Benito Jiménez
Agencia Reforma

CIUDAD DE MÉXICO.-Trabajadores del Hospital “General Macedonio Benítez Fuentes”, en Juchitán, Oaxaca, acusaron a directivos y al sindicato de obligarlos a atender pacientes con Covid-19 sin las medidas de protección necesarias.

El 1 de junio fueron suspendidas las actividades en el hospital tras un brote de Covid-19 en 14 trabajadores, incluido el director del nosocomio, Juan Manuel Cruz.

Derivado de esto más de 300 médicos y enfermeras se aislaron en sus casas.

No obstante, para impedir la suspensión de servicios, autoridades de la Jurisdicción Sanitaria 2 que representan a los Servicios de Salud de Oaxaca acordaron la realización de pruebas rápidas y la sanitización de todo el hospital.

Sin embargo, los trabajadores acusaron que el brote de coronavirus se debió a que no existen filtros antibacterianos en el aire acondicionado, por lo que el área Covid-19 contaminó a otras.
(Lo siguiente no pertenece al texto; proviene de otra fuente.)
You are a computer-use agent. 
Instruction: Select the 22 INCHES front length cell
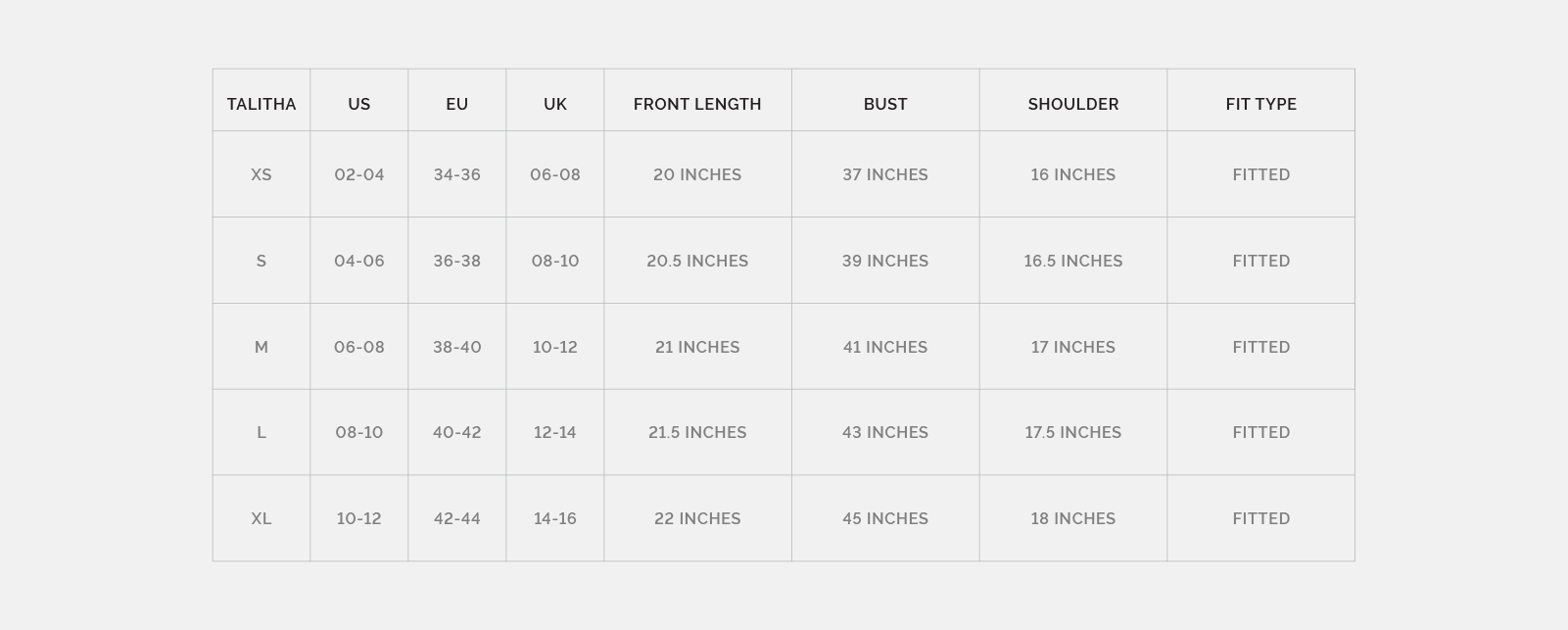[x=697, y=518]
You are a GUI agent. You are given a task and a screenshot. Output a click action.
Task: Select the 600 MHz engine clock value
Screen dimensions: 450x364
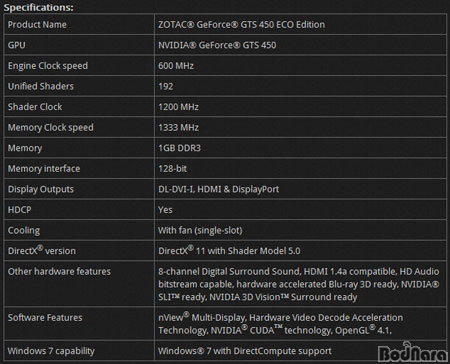176,66
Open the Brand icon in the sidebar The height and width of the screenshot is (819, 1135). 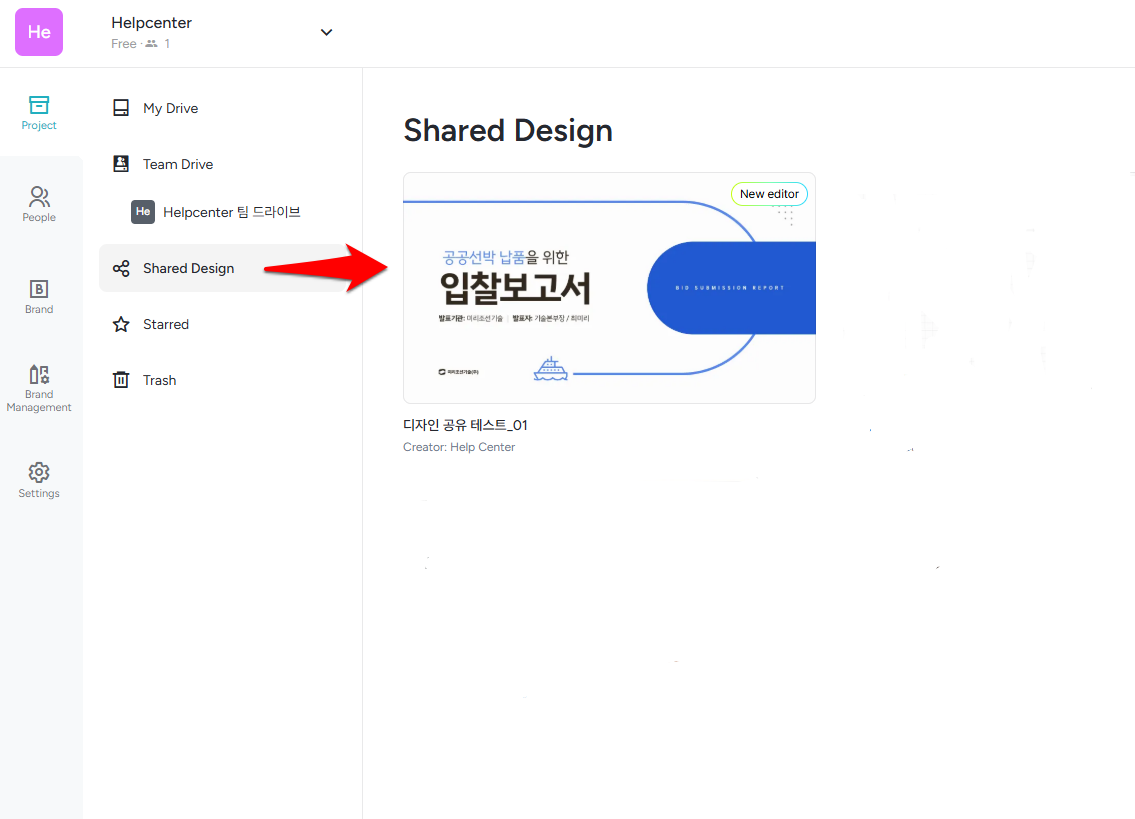pyautogui.click(x=39, y=296)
“Sólo dicen que sanitizaron el hospital, pero lo más importante, la colocación de filtros antibacterianos en los climas no lo han hecho, la Unidad de Paquete York (de aire acondicionado) del área Covid comparte pasillo de quirófano con la Unidad de Cuidados Intensivos, lo que provocará otra vez un gran número de contagios”, dijo un trabajador a Grupo REFORMA.

De acuerdo con los inconformes, los Servicios de Salud del Estado y el sindicato llamaron a los trabajadores a regresar a sus labores para la siguiente semana, con la garantía de que el nosocomio será sanitizado y fumigado.

“En el área de pediatría se han reportado fallecimientos de neonatos por el aire contaminado, un médico salió contagiado sin estar en el área de Covid por el aire contaminado, sería una imprudencia regresar a laborar sin la instalación de filtros en el aire y la realización de pruebas al personal”, alertaron.

De acuerdo con la Jurisdicción Sanitaria del Istmo, en la región se han reportado 64 defunciones por Covid-19 y alrededor de 400 casos positivos.

El hospital fue reconstruido por la Secretaría de la Defensa Nacional (Sedena) tras el sismo de 2017 y entregado en abril de 2019.

La dirigente sindical del Hospital Yolanda Sánchez ha urgido una auditoría de los trabajos realizados por Sedena tras señalar que existen constantes fallas en la energía eléctrica, en los elevadores y no cuenta con planta de tratamiento de aguas negras.